The sad-looking blue whale doesn’t respond, and when Daniel looks up at him something about the sad-looking blue whale seems to flicker and shake, like the screen of a paused VHS tape trying to hold a frame in place.

Like the screen of a paused Titanic VHS tape trying to hold a frame in place…says Daniel’s brain.

Titanic…

Titanic on VHS

Kate Winslet

Kate Winslet’s breasts on VHS

Laura’s breasts on VHS

Laura’s breasts on VHS are even better than Kate Winslet’s breasts in HD

Laura

Laura, Laura, Laura

Say her name three times out loud and maybe she’ll appear like Beetlejuice

“I need to tell you something. Something I should’ve told you before we left. But, I dunno… I just wasn’t sure how to tell you,” the sad-looking blue whale says.

“Okay…”

“Your heart… you want to bury it, right?”

Daniel nods.

“Beneath the ocean floor?”

Daniel nods again.

“Okay. And I’m going to help you do that. Well, I mean we. We’re going to help you do that. Me and the sad-looking blue whales back home.”

“Back home?”

“Yeah. In our underwater kingdom. It’s like a big snow globe on the ocean floor. But minus the water and snow. And with a lot more Titanic statues and monuments.”

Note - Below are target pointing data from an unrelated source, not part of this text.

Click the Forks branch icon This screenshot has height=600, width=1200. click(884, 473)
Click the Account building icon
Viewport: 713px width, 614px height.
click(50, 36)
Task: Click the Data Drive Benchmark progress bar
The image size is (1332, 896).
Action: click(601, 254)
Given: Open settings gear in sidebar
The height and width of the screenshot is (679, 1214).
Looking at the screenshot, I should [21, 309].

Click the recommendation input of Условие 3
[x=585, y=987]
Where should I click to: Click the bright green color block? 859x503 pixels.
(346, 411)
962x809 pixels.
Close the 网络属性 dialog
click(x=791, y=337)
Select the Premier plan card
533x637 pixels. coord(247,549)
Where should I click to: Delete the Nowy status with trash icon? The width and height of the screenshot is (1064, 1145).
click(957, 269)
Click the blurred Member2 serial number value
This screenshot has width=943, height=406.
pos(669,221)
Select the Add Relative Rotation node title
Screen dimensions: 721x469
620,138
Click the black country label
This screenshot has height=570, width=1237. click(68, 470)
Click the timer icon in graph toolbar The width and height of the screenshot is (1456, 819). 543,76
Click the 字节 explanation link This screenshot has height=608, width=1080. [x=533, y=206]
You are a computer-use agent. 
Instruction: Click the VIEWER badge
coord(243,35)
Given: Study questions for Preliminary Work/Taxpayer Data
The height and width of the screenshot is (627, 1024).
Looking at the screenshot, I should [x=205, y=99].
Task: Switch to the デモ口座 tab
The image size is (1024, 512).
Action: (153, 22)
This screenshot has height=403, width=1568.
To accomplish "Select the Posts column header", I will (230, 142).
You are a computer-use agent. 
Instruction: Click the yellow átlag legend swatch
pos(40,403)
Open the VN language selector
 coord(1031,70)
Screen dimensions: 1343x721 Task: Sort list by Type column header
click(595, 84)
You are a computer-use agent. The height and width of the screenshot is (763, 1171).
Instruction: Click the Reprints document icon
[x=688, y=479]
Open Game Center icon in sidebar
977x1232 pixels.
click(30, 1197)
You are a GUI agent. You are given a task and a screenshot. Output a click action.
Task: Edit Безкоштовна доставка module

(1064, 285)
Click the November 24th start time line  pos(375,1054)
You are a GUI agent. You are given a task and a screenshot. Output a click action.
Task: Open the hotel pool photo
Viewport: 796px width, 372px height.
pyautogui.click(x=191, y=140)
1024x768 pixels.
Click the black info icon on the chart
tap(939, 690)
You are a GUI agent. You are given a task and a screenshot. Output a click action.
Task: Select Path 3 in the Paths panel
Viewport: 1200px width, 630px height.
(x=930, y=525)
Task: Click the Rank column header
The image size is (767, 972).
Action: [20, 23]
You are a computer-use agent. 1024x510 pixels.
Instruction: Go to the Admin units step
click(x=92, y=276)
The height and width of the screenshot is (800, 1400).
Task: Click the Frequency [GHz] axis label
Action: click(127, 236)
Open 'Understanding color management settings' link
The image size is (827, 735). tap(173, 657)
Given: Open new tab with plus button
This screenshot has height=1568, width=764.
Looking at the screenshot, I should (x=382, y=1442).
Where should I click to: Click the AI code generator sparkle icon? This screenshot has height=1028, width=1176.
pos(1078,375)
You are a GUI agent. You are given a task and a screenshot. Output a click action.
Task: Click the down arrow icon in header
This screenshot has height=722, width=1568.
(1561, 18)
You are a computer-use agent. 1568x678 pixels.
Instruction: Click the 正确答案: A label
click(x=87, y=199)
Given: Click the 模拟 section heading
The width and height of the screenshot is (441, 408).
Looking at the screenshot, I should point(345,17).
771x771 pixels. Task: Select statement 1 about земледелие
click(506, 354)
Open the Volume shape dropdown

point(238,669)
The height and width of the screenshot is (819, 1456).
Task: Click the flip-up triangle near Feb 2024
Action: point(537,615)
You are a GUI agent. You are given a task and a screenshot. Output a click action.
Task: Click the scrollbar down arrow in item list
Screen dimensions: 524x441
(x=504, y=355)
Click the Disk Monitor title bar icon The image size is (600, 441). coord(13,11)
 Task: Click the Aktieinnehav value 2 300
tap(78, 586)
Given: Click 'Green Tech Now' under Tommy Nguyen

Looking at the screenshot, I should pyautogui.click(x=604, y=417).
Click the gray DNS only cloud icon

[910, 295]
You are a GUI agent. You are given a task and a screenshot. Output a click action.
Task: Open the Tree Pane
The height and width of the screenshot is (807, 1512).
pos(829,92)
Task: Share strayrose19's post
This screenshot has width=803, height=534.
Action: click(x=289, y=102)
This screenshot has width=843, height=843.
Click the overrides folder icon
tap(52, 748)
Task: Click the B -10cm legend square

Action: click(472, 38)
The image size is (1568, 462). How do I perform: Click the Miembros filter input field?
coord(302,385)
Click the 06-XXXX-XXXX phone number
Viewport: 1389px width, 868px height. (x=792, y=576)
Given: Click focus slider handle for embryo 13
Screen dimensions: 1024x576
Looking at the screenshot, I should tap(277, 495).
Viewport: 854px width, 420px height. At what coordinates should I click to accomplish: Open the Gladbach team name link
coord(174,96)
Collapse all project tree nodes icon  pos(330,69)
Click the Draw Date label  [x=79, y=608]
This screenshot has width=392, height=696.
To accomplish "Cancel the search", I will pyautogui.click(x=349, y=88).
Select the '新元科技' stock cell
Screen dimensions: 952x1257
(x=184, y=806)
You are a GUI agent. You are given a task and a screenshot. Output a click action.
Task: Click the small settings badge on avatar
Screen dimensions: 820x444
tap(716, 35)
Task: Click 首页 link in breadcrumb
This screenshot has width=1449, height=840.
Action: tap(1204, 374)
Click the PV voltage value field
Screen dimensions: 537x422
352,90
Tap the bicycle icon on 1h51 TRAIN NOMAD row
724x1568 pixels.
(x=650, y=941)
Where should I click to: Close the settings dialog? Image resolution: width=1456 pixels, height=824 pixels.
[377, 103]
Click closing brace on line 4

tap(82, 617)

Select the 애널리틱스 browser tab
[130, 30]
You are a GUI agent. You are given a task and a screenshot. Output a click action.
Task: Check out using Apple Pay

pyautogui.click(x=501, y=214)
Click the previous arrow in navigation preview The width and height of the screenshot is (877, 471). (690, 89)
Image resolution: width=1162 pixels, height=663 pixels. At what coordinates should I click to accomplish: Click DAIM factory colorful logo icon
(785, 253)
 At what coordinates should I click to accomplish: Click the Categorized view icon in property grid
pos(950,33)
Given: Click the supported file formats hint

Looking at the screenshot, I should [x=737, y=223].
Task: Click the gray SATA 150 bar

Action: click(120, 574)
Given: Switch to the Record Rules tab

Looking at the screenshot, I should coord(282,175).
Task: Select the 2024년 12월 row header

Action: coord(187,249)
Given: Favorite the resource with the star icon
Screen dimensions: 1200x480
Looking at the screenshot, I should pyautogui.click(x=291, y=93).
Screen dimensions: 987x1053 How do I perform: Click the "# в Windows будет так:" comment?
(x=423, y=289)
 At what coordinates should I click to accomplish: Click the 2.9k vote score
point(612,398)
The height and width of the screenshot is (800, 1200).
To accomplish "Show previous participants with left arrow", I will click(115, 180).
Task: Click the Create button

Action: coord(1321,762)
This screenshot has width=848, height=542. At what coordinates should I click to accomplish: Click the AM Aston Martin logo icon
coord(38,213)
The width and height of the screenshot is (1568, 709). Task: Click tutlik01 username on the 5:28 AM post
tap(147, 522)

Too fried from the unrelenting, bully-like sun to begin to understand what the sad-looking blue whale is trying to say to him, Daniel stares down at the empty Big Mac container, focusing on the grease spot on its top.

It’s shaped like Sweden…says Daniel’s brain even though Daniel’s brain has no idea what Sweden is shaped like, nor could it find Sweden on a map in under fifteen seconds if someone held a gun to his head.

Sweden…says Daniel’s brain.

Sweden, Sweden, Sweden

Say the country’s name three times out loud and maybe you’ll appear there

“You’re The Chosen One,” the sad-looking blue whale says to Daniel. “I guess that’s what I’m trying to get at.”

The Chosen One…Daniel’s brain echoes with a delirious pride, momentarily making him feel special and unique, reminding him of a time back in fifth grade when his teacher, Mrs. Burke, read a short story Daniel wrote for English class and then told him, “You have a very special creative talent you’re going to do great things with someday.” The next day, truly inspired for, perhaps, the first time in his short life, Daniel wrote the first twenty pages of his epic tome, “Passing Gas.”

“Laura, Laura, Laura…” Daniel says under his breath, but to his disappointment, although not his surprise, Laura doesn’t appear, and the bright-orange boat just continues apolitically bobbing up and down in the water, leaving Daniel and the sad-looking blue whale to do nothing but, most likely, wait for a slow-roasting, pointless death.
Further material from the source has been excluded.